# Zillas????



## JRP3 (Mar 7, 2008)

Maybe they're back?
http://www.nabble.com/Zilla-td22050537.html


----------



## Bowser330 (Jun 15, 2008)

No updates here yet....

http://www.cafeelectricpress.com/blog/?cat=2

or here...

http://cafeelectric.com/index.php

hmmmm


----------



## JRP3 (Mar 7, 2008)

Its' possible they are trying to get caught up on existing orders before making the announcement and taking on new builds.


----------



## DIYguy (Sep 18, 2008)

I'm not surprised. I talked with someone at company that builds controllers for aircraft vehicles and they mentioned that Otmar had been in discussions with them regarding picking up the company under license. I could look it up, I think I have it somewhere......


----------



## JimO (May 24, 2008)

U.P.S. just delivered my Zilla Z1K today! It took 7 months to the day. Can't wait till I start working on my S-10, but have to wait untill the end of April to get my garage back.

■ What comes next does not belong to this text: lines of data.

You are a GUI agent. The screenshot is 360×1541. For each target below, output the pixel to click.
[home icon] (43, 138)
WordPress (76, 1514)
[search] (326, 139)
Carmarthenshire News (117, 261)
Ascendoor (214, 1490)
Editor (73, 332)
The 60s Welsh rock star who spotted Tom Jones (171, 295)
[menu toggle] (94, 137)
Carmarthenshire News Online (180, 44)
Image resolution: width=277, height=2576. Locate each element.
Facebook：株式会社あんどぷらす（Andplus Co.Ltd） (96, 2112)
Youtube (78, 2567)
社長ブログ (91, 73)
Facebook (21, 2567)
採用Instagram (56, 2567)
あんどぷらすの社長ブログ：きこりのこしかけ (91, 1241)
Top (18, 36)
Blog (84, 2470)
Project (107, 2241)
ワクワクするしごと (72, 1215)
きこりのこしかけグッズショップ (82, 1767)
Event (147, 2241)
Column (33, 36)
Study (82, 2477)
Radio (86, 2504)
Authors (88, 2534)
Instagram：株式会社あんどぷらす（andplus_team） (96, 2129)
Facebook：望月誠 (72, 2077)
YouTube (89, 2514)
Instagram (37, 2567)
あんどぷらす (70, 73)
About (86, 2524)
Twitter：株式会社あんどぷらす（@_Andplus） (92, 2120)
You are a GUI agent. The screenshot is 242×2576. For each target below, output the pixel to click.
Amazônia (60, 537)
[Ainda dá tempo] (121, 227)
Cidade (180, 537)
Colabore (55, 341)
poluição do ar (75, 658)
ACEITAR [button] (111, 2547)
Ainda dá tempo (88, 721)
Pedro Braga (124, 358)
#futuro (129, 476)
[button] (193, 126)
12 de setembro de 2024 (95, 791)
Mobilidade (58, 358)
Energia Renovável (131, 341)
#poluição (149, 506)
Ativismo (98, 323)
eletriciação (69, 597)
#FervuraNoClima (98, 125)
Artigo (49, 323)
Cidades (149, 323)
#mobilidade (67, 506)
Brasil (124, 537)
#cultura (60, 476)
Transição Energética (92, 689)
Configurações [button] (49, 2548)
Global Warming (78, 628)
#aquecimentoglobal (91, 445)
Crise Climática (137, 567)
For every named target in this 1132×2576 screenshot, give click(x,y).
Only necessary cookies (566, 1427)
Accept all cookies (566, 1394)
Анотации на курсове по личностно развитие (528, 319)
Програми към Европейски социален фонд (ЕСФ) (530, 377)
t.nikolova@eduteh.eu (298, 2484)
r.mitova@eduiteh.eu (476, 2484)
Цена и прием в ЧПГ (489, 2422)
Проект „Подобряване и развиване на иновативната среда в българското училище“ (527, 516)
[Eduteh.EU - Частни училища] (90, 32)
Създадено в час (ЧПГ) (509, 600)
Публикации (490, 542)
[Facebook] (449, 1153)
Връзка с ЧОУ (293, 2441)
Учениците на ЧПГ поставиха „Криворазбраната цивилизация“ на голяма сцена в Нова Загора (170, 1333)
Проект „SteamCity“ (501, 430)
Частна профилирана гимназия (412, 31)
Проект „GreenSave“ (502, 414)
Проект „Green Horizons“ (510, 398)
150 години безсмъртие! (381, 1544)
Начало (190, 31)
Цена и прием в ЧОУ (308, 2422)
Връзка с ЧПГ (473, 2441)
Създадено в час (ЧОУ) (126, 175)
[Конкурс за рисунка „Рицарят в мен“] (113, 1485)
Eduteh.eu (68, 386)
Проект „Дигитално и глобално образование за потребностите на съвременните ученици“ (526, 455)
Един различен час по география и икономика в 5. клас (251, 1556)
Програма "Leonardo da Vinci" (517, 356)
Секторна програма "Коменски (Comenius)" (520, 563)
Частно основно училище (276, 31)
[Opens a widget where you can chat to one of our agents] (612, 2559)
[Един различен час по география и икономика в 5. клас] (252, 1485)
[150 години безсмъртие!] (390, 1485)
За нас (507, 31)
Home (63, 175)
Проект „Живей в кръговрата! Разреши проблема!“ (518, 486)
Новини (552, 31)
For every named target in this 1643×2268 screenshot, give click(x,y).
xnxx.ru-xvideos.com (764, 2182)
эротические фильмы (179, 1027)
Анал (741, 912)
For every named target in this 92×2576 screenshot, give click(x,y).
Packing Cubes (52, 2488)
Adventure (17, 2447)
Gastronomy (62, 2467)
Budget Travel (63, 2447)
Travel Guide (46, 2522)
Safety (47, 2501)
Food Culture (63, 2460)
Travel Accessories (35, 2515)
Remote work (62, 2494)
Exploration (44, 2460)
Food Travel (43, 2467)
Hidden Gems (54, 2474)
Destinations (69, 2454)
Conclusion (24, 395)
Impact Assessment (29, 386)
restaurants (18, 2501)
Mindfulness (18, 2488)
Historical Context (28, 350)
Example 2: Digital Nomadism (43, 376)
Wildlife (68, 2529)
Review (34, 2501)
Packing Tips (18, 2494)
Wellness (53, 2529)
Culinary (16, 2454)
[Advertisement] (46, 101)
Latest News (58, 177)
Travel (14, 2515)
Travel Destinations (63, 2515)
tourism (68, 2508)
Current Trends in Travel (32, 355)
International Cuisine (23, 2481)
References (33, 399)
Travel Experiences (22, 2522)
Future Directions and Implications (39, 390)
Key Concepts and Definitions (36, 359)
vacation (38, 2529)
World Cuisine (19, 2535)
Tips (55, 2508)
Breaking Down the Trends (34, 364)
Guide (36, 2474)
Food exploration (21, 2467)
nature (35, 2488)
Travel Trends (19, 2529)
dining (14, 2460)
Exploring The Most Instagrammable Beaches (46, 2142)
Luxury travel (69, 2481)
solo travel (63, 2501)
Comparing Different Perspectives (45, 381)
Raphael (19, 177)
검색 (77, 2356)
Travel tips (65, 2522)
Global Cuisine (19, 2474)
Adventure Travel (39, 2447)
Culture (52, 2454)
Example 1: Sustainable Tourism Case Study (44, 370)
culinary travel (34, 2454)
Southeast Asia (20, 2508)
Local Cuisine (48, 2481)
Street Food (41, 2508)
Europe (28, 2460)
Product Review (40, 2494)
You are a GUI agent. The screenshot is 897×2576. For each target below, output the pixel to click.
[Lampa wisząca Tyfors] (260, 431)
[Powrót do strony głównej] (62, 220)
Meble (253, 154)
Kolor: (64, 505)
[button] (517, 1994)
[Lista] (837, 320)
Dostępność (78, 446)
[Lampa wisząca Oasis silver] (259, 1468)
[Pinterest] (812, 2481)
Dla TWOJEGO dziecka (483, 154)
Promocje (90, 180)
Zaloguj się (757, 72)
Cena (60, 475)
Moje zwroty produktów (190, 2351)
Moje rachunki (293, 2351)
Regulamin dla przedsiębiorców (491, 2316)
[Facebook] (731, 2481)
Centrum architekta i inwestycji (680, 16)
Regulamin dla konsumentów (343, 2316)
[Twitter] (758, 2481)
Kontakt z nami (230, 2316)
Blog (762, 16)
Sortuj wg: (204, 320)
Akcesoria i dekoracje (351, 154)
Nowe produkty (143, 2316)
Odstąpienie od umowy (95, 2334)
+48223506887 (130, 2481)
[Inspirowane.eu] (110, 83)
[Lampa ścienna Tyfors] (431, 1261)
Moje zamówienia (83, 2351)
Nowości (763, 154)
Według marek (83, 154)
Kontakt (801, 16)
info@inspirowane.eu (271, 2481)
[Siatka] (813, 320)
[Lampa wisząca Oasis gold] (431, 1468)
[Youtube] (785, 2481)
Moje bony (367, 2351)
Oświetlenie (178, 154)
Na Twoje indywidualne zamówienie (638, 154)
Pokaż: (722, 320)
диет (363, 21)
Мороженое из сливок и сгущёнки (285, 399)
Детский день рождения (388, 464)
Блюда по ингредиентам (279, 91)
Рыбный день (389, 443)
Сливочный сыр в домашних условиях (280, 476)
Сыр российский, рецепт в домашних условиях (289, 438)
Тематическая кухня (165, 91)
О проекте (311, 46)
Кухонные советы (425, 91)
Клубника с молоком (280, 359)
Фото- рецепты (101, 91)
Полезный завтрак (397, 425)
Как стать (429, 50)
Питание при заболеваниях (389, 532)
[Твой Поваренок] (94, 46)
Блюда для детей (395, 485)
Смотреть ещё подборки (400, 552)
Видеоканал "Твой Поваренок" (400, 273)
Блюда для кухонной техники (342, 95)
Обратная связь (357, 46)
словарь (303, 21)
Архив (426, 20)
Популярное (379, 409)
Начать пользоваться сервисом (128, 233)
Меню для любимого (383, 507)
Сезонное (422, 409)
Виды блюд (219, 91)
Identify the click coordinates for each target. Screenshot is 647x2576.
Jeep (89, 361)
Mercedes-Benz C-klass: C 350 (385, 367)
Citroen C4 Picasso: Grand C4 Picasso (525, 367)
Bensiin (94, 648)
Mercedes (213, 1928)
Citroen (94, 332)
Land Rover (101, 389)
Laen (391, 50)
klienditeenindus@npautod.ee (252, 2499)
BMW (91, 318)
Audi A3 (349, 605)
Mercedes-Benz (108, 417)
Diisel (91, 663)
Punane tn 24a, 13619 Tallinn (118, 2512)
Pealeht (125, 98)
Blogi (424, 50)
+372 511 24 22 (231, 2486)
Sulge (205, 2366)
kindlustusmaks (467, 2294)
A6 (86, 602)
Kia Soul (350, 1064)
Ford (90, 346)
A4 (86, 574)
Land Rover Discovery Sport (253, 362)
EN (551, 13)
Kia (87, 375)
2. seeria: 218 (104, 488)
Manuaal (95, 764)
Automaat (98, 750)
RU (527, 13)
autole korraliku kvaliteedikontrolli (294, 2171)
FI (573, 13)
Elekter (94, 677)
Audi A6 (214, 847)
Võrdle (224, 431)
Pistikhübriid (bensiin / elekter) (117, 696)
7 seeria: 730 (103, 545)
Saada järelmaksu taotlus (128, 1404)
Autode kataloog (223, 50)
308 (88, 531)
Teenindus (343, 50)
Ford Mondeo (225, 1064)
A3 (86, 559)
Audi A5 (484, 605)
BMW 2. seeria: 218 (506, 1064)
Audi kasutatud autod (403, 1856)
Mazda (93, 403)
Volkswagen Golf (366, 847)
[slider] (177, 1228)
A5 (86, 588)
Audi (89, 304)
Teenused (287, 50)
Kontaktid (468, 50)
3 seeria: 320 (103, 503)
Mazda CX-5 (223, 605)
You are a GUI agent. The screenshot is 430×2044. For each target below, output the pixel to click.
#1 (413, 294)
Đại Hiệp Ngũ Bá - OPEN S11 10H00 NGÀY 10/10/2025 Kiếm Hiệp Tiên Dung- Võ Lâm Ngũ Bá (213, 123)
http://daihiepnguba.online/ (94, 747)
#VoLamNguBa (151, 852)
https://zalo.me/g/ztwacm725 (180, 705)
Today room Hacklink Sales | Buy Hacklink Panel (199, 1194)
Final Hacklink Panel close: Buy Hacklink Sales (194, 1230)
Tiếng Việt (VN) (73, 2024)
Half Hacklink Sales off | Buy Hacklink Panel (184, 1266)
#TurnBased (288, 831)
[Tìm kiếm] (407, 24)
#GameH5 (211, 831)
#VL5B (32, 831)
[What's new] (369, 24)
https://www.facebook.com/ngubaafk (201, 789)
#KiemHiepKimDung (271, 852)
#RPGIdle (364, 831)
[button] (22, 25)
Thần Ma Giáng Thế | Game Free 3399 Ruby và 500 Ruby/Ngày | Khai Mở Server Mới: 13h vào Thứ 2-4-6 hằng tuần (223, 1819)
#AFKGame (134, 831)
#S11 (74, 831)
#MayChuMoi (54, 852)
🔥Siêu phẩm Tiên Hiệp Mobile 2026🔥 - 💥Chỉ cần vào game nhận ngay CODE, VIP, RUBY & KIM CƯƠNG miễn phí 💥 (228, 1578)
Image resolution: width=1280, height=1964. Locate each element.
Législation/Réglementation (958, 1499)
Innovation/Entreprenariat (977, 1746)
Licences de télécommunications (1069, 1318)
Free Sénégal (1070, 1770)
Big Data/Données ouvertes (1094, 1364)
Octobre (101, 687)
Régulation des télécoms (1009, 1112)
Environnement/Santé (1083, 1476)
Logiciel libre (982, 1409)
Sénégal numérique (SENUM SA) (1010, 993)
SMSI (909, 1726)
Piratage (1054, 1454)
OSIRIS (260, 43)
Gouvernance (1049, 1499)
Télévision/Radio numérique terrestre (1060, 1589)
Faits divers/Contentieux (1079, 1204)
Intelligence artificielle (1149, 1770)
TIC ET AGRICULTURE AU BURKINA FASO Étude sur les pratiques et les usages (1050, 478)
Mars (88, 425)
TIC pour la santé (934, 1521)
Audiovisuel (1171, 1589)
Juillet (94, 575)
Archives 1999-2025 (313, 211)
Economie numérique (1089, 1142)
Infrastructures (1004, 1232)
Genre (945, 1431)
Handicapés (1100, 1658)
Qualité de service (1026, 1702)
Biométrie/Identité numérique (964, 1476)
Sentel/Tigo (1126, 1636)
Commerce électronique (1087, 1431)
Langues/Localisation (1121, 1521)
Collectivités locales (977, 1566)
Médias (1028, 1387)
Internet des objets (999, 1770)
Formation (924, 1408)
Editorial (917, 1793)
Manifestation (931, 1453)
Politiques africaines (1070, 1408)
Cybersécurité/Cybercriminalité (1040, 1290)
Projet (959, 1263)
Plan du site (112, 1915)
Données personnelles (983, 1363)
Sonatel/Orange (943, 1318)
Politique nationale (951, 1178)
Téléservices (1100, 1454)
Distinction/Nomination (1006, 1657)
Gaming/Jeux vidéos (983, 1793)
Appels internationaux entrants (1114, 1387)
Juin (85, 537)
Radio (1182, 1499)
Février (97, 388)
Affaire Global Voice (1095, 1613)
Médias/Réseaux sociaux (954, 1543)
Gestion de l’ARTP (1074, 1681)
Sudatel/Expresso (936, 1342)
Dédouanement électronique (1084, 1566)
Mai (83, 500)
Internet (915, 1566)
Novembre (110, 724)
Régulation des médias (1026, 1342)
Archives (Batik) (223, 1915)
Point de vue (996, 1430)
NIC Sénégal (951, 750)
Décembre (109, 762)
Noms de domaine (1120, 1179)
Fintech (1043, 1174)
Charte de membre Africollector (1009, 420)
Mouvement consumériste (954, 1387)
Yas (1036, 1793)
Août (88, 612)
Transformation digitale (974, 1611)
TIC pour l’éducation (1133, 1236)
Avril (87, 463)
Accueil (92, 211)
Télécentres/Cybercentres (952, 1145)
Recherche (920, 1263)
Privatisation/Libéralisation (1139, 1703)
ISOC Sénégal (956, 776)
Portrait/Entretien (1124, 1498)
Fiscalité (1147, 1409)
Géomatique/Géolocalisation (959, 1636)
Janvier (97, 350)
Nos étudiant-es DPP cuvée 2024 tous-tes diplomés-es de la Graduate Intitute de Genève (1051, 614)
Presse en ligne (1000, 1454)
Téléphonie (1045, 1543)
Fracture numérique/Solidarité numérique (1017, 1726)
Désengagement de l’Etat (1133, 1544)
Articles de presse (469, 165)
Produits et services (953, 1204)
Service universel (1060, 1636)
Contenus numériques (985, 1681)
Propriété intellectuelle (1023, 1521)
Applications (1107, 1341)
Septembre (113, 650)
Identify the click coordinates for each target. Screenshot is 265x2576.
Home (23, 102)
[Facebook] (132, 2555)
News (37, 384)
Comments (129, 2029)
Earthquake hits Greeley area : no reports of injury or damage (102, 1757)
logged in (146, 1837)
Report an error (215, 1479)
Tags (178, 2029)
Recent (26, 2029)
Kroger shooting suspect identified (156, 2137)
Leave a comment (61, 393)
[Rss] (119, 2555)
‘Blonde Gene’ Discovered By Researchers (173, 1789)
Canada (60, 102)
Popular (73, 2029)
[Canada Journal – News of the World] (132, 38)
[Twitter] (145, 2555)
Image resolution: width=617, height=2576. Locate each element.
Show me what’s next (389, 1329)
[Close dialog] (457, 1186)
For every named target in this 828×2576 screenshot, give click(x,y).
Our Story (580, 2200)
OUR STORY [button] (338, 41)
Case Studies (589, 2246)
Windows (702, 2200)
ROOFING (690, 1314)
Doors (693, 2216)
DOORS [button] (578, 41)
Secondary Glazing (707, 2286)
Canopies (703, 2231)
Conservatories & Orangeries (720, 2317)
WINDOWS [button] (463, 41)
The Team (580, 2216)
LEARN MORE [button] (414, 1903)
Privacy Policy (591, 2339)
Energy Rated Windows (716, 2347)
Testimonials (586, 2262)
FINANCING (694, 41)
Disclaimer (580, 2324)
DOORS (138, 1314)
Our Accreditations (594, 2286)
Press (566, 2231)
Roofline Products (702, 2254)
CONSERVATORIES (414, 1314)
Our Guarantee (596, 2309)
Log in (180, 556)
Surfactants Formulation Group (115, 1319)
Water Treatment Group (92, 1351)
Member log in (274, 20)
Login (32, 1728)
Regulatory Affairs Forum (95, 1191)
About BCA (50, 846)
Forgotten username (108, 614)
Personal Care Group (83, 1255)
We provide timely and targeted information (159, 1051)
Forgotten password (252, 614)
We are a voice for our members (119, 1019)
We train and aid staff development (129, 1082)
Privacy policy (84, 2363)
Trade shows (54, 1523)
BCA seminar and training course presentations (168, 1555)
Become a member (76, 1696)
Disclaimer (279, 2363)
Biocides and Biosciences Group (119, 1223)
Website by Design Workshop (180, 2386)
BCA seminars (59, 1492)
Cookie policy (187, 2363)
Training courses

I'm counting the days!


----------



## JRP3 (Mar 7, 2008)

False alarm: http://www.nabble.com/Re:-Zilla-p22063650.html
Otmar:


> That's great news!
> 
> But I have to say, it's the first I've heard of it!
> Be aware that your source is not very good.
> ...


----------



## Bowser330 (Jun 15, 2008)

shoot....


----------